The national carrier is building engagement around the Olympics through an enhanced Twitter strategy, including a custom emoji.

Air Canada is building up its stack of first-to-market wins through a long-term partnership with Twitter, which has the airline branding a custom emoji (see right) and staying on top of Canada-focused conversation around the Rio Olympics.

As part of its broader #FlyTheFlag platform, the airline is brand-building around key moments from the Games, calling attention to its red-and-white maple leaf identity when Canadian athletes perform feats of greatness.

With six medals to the Team Canada tally at this point, the airline’s social promotion team is working closely with its media agency Mindshare and the Twitter team to curate a Moments thread that best captures national interest around the sporting event.

John Xydous, manager, social media and content strategy at Air Canada said the #FlyTheFlag execution on Twitter is an example of the kind of real-time adaptive marketing the company is doing on other social networks as well. The specific opportunity on Twitter allows the brand to “own a really relevant moment, leverage fresh ads, add value to the target audience, and rather than just pushing the message, [it allows for] curating it through the moment.”

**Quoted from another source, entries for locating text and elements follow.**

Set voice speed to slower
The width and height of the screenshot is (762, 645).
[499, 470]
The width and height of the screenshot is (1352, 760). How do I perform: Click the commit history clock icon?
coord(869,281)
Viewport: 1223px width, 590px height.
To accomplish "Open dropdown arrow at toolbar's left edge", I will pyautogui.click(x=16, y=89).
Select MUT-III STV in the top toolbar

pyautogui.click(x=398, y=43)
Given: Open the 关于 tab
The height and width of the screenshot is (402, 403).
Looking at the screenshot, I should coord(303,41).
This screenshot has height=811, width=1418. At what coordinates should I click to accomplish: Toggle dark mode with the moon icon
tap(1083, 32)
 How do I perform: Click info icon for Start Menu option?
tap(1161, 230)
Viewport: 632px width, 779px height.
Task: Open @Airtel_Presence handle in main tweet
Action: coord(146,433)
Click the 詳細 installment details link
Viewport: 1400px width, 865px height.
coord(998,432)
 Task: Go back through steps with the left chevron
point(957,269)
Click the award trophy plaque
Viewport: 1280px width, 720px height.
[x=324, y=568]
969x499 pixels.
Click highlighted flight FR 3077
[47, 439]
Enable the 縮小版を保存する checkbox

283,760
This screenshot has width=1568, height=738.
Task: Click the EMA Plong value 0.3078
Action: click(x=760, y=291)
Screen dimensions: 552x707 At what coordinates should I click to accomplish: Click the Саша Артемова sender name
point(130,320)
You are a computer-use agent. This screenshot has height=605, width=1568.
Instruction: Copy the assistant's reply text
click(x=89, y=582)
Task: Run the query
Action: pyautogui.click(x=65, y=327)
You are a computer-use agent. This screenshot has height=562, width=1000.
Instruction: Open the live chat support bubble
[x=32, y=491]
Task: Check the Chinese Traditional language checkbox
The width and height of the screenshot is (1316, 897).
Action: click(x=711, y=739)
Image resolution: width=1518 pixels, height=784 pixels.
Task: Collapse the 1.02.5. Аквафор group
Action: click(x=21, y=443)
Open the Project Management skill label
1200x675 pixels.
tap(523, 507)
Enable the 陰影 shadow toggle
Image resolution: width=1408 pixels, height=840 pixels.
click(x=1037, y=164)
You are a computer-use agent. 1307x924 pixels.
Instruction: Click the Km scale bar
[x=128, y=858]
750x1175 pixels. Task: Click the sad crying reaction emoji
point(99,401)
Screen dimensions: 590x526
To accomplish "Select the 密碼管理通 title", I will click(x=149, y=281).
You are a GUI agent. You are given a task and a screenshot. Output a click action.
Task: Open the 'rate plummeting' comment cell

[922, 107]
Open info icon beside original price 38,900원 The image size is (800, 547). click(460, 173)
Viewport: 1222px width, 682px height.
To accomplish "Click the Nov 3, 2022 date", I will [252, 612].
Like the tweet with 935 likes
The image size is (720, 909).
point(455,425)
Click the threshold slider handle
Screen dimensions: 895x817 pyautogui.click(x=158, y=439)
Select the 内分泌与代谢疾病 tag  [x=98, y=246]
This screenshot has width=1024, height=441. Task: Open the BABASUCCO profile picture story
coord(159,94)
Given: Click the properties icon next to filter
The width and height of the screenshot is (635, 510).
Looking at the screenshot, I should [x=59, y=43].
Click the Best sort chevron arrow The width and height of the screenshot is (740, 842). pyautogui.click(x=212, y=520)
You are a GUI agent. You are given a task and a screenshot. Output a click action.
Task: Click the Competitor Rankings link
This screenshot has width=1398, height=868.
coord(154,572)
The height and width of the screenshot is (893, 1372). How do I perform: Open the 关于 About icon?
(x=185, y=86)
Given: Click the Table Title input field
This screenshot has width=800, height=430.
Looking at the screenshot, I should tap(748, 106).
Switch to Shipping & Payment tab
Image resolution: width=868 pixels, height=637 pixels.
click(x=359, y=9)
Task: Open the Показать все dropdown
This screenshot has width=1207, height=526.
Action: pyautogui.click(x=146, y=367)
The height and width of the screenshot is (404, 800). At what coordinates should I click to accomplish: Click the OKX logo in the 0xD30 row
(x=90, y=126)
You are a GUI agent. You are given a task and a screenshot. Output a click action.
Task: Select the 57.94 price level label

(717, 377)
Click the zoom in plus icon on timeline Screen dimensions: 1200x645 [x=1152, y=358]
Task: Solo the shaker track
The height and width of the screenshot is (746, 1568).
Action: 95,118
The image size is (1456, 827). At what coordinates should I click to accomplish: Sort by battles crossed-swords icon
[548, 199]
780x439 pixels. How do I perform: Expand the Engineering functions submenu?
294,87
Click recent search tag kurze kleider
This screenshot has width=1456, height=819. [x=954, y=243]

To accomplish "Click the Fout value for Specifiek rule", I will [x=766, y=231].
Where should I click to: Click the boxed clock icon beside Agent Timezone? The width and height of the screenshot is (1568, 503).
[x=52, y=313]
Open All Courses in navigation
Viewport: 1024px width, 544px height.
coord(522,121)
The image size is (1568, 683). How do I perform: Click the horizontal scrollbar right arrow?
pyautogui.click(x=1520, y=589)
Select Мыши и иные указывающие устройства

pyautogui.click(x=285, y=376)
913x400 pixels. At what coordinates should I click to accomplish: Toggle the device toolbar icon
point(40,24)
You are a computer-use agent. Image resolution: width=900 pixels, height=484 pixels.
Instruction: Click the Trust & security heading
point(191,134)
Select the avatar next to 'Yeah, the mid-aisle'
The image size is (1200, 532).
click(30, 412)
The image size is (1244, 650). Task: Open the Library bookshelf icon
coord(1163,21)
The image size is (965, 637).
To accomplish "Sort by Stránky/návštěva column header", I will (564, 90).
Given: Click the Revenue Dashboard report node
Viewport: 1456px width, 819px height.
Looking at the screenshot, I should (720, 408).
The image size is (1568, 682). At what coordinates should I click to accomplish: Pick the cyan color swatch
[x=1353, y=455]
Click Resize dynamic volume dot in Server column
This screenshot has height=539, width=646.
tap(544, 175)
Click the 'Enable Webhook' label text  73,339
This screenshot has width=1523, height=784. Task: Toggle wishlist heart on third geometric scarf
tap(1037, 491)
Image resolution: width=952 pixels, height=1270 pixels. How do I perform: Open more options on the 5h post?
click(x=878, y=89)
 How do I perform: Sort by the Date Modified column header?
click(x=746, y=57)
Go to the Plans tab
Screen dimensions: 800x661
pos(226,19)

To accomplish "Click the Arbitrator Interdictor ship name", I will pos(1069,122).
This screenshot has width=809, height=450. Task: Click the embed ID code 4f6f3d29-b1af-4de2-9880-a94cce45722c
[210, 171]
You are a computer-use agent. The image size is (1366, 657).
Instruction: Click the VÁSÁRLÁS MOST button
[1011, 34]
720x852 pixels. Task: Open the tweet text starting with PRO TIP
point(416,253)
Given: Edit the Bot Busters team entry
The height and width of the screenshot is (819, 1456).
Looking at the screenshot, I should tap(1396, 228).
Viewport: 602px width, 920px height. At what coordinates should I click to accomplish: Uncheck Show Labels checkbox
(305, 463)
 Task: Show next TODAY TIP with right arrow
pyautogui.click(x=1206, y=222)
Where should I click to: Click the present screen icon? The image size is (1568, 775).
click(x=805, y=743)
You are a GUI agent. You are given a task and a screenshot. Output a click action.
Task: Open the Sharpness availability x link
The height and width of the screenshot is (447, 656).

The curation bit is handled by a Mindshare team, which includes Brooke Robinson, director, paid social and Ema Haracic, associate director on the Air Canada planning team.

Although the Games started off on a less-than-spectacular note with fewer TV viewers tuning in to see the opening ceremony on CBC, the numbers have been picking up as the games progress. But engagement on social has been strong, according to the Mindshare team, giving a platform like Twitter the opportunity to increase its value to brands.

“People are getting snippets of content,” said Robinson referring to the shareable, snackable content from live events that is being shared on social. Those snippets are being shared widely on Twitter, she said, giving the team an opportunity to inject the brand’s name around those CBC videos. (Mindshare has a partnership in place with CBC as well).

Which is why Haracic is in the control room, following the sporting event across screens and picking up key moments to highlight (good thing there’s only a one hour time difference this Olympics).¬†

Some of the moments she’s picked up apart from medal wins include Canada’s first ever rugby qualifying win and the womens’ soccer team’s historic win over Germany. “Those are real-time moments and they trend for a couple of hours. We react actively to those moments and join the conversation.”

It’s too early to measure the campaign’s results but Robinson said – given the importance and opportunity offered by the Olympics – engagement levels are higher than the normal benchmark. The company is developing a custom audience pool based on the results and will store that list for retargeting opportunities as the overall campaign continues into the fall and winter seasons.